_WHAT YOU NEED TO DO_. Make an exact copy of the listing, without images.

_THE DATA_.
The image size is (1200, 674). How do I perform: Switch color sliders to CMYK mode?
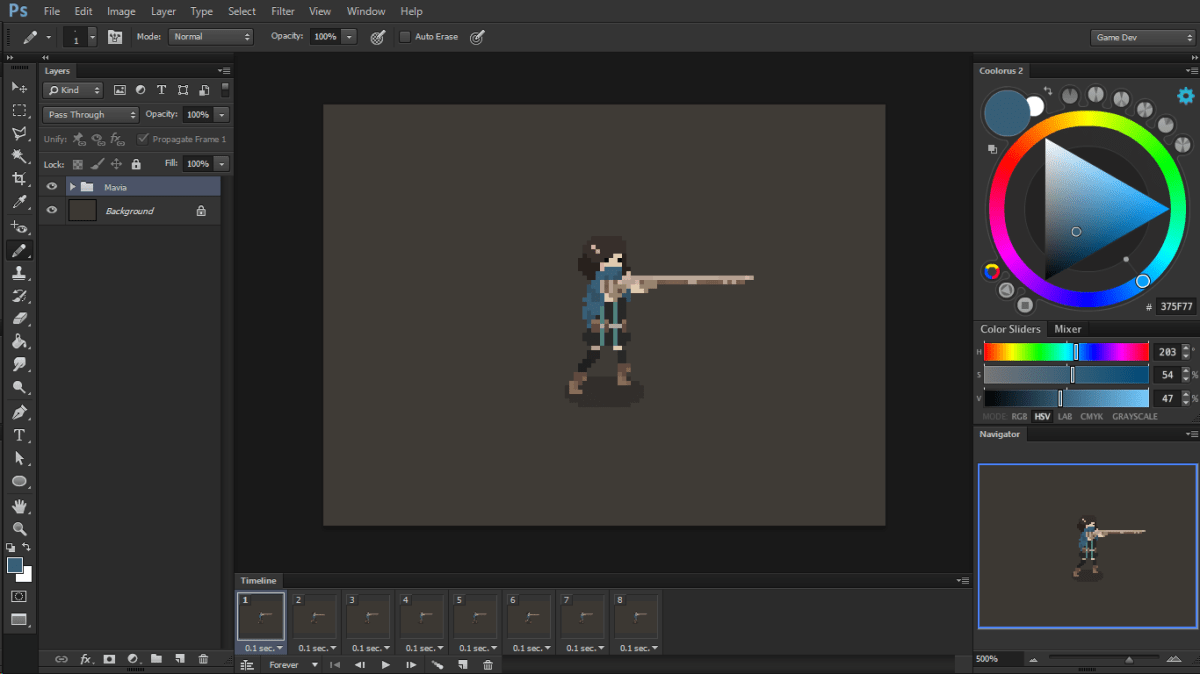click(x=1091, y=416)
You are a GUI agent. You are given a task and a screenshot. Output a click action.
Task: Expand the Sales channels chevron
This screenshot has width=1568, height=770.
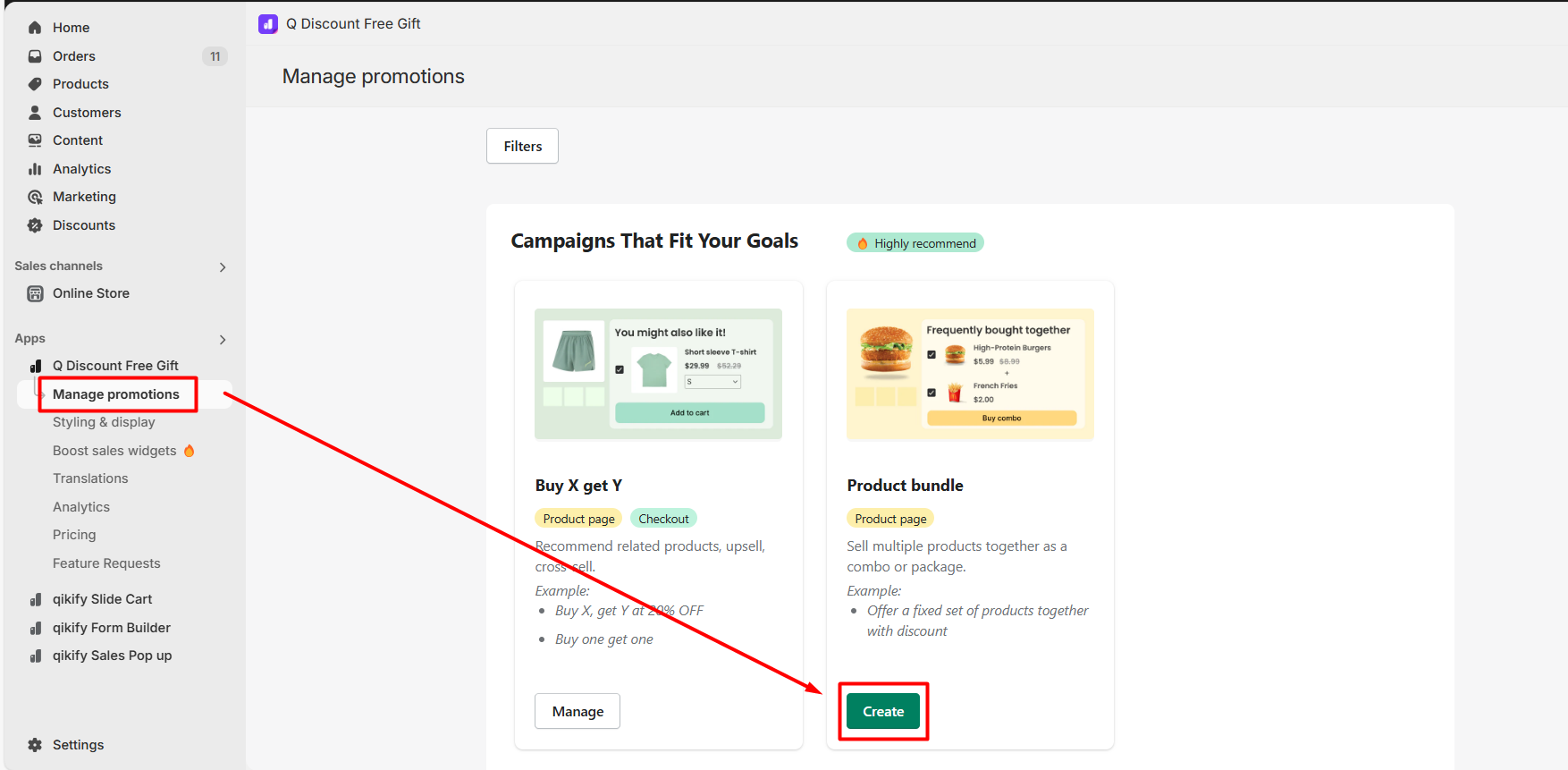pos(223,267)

_TASK RESULT_.
The image size is (1200, 674). How do I perform: Switch color sliders to CMYK mode?
click(x=1091, y=416)
You are a GUI agent. You are given a task and a screenshot. Output a click action.
Task: Expand the Sales channels chevron
This screenshot has width=1568, height=770.
pos(223,267)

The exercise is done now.